Data excerpts
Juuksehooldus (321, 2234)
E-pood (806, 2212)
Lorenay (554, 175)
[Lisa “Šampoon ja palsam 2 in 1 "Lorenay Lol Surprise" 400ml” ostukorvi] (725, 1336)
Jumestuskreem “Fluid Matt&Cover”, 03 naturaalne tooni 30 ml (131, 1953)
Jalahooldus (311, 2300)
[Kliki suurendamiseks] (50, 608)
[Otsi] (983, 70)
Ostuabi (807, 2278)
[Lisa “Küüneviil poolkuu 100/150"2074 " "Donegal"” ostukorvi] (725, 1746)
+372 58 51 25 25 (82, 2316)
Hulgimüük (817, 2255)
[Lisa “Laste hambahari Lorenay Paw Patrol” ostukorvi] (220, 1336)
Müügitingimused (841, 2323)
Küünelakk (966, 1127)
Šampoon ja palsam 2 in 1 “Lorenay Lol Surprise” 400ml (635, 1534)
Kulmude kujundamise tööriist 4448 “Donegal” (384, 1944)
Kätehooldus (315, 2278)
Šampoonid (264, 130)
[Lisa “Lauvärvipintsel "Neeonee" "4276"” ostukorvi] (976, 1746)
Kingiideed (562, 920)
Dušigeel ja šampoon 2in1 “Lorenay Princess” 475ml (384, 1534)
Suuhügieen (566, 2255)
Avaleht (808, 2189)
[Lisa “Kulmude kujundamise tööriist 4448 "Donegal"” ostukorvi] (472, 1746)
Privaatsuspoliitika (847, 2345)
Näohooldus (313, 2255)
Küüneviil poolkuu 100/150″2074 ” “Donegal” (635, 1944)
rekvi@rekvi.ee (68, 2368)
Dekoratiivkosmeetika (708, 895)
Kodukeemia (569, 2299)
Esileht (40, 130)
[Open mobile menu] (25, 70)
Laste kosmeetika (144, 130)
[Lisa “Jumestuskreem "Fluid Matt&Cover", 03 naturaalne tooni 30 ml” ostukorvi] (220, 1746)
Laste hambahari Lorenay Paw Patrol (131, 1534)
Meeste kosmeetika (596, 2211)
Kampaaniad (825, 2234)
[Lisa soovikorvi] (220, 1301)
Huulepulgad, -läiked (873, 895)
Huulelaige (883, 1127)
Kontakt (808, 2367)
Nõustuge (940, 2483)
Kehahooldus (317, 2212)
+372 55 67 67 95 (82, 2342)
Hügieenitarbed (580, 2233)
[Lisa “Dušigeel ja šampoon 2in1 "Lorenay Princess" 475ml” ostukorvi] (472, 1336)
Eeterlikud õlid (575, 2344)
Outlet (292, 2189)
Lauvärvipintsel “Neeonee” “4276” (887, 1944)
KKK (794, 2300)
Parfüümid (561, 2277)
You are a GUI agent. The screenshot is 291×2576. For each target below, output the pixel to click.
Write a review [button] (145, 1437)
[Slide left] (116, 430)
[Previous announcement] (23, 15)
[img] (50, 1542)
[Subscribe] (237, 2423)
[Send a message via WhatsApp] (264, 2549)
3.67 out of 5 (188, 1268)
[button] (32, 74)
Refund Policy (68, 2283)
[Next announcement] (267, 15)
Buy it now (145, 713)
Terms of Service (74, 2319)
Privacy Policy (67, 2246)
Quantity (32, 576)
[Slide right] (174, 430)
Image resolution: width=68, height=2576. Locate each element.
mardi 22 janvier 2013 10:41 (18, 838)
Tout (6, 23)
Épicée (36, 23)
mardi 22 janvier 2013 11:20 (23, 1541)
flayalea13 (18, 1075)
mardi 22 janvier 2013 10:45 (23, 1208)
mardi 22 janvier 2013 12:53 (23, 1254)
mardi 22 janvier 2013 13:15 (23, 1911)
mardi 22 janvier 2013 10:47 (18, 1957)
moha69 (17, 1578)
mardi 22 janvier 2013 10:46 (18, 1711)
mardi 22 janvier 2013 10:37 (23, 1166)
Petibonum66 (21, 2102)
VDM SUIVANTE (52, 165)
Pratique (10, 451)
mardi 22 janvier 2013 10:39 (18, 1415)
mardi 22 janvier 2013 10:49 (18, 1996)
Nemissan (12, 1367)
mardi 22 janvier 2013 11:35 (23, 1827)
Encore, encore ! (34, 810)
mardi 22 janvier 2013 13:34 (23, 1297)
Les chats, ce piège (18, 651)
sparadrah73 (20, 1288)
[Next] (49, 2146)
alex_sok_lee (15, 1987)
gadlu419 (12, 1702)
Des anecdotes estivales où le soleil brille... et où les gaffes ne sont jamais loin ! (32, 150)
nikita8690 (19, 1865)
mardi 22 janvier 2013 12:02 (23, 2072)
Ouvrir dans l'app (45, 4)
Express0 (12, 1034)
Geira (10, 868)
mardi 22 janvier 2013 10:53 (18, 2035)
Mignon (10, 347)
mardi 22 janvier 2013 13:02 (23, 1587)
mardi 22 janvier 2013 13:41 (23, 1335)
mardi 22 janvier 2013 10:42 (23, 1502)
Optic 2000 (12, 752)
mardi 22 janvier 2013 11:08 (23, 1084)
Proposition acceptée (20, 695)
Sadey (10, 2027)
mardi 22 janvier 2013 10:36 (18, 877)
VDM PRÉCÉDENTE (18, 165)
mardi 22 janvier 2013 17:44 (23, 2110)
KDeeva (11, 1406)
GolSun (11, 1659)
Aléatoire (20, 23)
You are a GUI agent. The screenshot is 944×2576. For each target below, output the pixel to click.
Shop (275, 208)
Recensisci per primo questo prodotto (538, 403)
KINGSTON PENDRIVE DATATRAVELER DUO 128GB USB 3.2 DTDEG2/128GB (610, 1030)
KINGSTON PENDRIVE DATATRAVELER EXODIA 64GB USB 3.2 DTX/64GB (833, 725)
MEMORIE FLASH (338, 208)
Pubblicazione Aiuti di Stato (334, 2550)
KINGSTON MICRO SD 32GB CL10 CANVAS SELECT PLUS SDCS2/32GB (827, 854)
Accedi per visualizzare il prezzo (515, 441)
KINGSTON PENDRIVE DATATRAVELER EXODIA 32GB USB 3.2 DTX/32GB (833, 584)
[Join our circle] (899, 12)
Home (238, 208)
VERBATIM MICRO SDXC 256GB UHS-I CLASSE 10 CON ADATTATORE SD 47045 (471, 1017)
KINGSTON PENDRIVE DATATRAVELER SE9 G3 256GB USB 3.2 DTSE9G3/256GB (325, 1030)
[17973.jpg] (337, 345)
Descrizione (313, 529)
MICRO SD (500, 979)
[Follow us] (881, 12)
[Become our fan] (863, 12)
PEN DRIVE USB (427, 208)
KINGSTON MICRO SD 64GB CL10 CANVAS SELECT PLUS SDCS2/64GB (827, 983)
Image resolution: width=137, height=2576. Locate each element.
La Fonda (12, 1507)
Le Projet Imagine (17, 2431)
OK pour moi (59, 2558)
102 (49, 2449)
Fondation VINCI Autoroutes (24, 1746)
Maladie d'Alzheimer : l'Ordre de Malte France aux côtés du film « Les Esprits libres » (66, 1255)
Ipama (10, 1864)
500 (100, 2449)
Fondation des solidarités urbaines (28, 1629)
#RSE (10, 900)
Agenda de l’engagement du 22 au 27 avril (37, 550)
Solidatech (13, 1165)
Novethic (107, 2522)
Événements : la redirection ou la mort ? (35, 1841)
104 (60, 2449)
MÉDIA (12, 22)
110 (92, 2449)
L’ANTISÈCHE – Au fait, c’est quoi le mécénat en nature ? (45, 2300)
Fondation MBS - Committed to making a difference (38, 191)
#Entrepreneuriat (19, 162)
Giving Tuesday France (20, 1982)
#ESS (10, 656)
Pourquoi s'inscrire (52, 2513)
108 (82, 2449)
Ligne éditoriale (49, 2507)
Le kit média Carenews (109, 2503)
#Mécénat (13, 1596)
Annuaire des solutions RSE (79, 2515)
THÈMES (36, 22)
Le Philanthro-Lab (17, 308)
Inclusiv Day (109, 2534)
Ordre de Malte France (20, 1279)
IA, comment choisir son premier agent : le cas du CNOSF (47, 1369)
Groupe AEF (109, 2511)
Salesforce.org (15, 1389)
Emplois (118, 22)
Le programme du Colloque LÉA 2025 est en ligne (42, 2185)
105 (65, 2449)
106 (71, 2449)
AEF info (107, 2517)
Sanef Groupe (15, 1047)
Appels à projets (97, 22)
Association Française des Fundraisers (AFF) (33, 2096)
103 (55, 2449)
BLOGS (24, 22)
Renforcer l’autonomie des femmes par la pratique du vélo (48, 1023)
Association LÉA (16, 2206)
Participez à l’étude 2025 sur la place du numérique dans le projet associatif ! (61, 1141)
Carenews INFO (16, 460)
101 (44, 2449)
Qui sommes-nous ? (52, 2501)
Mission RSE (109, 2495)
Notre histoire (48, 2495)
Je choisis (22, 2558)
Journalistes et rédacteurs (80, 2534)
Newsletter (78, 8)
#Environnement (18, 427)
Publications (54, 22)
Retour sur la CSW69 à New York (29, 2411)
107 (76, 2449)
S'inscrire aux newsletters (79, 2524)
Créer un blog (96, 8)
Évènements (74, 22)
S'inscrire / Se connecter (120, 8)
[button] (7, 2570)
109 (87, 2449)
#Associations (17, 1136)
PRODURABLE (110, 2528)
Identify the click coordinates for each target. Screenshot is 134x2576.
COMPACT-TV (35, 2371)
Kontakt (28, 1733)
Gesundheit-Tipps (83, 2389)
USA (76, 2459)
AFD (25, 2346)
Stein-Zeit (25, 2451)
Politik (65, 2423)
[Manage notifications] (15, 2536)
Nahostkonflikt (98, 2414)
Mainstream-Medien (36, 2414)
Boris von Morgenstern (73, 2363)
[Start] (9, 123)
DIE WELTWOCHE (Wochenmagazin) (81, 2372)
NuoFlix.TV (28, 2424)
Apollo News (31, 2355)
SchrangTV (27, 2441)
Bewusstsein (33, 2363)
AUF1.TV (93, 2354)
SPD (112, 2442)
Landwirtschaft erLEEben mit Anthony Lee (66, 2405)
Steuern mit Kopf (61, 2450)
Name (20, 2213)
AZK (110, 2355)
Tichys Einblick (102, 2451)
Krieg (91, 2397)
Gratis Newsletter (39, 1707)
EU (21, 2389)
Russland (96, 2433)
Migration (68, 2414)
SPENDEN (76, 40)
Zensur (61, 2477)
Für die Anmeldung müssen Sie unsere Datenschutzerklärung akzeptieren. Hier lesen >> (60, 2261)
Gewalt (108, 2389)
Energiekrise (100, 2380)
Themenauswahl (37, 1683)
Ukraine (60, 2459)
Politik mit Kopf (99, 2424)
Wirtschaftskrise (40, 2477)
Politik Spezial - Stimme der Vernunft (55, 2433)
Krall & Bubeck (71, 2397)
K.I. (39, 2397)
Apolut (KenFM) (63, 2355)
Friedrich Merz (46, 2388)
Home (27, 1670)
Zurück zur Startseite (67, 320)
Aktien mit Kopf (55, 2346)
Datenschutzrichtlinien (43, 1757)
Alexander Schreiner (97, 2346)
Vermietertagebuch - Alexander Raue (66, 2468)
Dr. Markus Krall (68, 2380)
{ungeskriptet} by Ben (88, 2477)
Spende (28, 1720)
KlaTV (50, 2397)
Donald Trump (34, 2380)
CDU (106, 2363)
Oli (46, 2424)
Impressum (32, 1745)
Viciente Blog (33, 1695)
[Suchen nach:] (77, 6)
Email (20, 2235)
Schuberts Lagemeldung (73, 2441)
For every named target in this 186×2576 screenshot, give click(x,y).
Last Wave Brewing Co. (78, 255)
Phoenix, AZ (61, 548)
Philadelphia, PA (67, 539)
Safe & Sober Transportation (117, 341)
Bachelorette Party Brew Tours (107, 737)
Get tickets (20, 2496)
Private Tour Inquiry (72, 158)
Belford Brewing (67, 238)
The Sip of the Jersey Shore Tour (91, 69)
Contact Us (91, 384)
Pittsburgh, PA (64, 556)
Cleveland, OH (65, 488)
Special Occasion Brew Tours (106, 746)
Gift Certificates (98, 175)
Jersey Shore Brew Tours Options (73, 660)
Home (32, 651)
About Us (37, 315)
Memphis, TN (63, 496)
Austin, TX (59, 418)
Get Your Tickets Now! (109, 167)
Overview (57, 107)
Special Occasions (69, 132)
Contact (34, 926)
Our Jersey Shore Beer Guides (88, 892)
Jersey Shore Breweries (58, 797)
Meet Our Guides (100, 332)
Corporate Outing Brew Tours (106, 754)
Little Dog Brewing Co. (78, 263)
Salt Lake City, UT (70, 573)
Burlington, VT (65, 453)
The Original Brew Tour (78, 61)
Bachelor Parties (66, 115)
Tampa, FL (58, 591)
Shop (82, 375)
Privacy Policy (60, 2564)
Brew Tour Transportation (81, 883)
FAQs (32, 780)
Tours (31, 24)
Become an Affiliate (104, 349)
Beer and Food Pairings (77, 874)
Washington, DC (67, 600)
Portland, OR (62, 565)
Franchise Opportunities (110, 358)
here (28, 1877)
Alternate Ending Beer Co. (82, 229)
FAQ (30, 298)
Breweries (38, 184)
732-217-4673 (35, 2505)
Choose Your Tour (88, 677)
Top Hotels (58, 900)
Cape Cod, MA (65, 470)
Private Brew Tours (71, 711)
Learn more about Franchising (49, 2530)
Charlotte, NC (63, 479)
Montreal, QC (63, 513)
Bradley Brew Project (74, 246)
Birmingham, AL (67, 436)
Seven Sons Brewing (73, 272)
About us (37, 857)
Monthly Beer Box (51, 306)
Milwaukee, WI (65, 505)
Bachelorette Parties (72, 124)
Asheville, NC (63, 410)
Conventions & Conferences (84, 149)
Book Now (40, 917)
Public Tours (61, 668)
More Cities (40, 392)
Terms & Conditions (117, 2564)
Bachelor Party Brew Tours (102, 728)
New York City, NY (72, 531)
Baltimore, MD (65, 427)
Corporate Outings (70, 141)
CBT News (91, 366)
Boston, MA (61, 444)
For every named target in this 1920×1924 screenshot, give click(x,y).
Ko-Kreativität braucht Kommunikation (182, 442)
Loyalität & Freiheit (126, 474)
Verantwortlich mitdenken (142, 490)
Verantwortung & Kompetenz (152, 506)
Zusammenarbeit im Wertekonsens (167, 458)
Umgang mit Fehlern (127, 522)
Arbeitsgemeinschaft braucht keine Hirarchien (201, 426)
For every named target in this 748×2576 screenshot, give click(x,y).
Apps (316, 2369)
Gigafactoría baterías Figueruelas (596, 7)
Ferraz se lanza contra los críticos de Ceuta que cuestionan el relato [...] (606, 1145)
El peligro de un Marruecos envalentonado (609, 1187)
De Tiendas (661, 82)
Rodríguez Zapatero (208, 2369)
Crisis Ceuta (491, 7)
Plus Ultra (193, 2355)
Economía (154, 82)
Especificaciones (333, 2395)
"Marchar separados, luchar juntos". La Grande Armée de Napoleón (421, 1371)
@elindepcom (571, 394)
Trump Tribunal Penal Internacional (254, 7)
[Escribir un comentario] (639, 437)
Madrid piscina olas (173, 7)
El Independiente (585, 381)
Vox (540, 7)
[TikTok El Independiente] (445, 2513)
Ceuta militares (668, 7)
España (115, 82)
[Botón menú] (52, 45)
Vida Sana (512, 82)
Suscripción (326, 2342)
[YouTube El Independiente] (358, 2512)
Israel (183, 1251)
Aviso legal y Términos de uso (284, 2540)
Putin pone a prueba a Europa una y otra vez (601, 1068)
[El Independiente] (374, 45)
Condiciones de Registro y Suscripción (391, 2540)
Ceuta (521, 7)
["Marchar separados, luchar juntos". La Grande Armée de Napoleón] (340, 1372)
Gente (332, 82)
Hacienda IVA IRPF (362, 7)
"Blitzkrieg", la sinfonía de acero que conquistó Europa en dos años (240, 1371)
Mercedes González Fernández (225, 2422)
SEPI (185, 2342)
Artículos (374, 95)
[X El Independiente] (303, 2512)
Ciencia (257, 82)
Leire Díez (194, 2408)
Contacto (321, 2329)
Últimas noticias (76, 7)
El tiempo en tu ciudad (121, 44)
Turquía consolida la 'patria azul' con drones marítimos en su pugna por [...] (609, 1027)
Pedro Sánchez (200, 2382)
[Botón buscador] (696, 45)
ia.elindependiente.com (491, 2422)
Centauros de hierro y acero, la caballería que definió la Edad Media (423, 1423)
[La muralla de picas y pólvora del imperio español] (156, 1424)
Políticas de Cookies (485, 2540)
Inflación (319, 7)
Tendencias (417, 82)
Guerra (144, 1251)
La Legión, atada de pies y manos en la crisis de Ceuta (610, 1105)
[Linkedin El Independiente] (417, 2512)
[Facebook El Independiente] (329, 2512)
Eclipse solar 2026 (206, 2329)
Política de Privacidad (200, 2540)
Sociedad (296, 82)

TRY IT => Find the line with "Politik (65, 2423)" in the entries above. Retype it and each line after it, exactly, through the line with "Overview (57, 107)", and stop there.

REPLY =>
Politik (65, 2423)
[Manage notifications] (15, 2536)
Nahostkonflikt (98, 2414)
Mainstream-Medien (36, 2414)
Boris von Morgenstern (73, 2363)
[Start] (9, 123)
DIE WELTWOCHE (Wochenmagazin) (81, 2372)
NuoFlix.TV (28, 2424)
Apollo News (31, 2355)
SchrangTV (27, 2441)
Bewusstsein (33, 2363)
AUF1.TV (93, 2354)
SPD (112, 2442)
Landwirtschaft erLEEben mit Anthony Lee (66, 2405)
Steuern mit Kopf (61, 2450)
Name (20, 2213)
AZK (110, 2355)
Tichys Einblick (102, 2451)
Krieg (91, 2397)
Gratis Newsletter (39, 1707)
EU (21, 2389)
Russland (96, 2433)
Migration (68, 2414)
SPENDEN (76, 40)
Zensur (61, 2477)
Für die Anmeldung müssen Sie unsere Datenschutzerklärung akzeptieren. Hier lesen >> (60, 2261)
Gewalt (108, 2389)
Energiekrise (100, 2380)
Themenauswahl (37, 1683)
Ukraine (60, 2459)
Politik mit Kopf (99, 2424)
Wirtschaftskrise (40, 2477)
Politik Spezial - Stimme der Vernunft (55, 2433)
Krall & Bubeck (71, 2397)
K.I. (39, 2397)
Apolut (KenFM) (63, 2355)
Friedrich Merz (46, 2388)
Home (27, 1670)
Zurück zur Startseite (67, 320)
Aktien mit Kopf (55, 2346)
Datenschutzrichtlinien (43, 1757)
Alexander Schreiner (97, 2346)
Vermietertagebuch - Alexander Raue (66, 2468)
Dr. Markus Krall (68, 2380)
{ungeskriptet} by Ben (88, 2477)
Spende (28, 1720)
KlaTV (50, 2397)
Donald Trump (34, 2380)
CDU (106, 2363)
Oli (46, 2424)
Impressum (32, 1745)
Viciente Blog (33, 1695)
[Suchen nach:] (77, 6)
Email (20, 2235)
Schuberts Lagemeldung (73, 2441)
For every named target in this 186×2576 screenshot, give click(x,y).
Last Wave Brewing Co. (78, 255)
Phoenix, AZ (61, 548)
Philadelphia, PA (67, 539)
Safe & Sober Transportation (117, 341)
Bachelorette Party Brew Tours (107, 737)
Get tickets (20, 2496)
Private Tour Inquiry (72, 158)
Belford Brewing (67, 238)
The Sip of the Jersey Shore Tour (91, 69)
Contact Us (91, 384)
Pittsburgh, PA (64, 556)
Cleveland, OH (65, 488)
Special Occasion Brew Tours (106, 746)
Gift Certificates (98, 175)
Jersey Shore Brew Tours Options (73, 660)
Home (32, 651)
About Us (37, 315)
Memphis, TN (63, 496)
Austin, TX (59, 418)
Get Your Tickets Now! (109, 167)
Overview (57, 107)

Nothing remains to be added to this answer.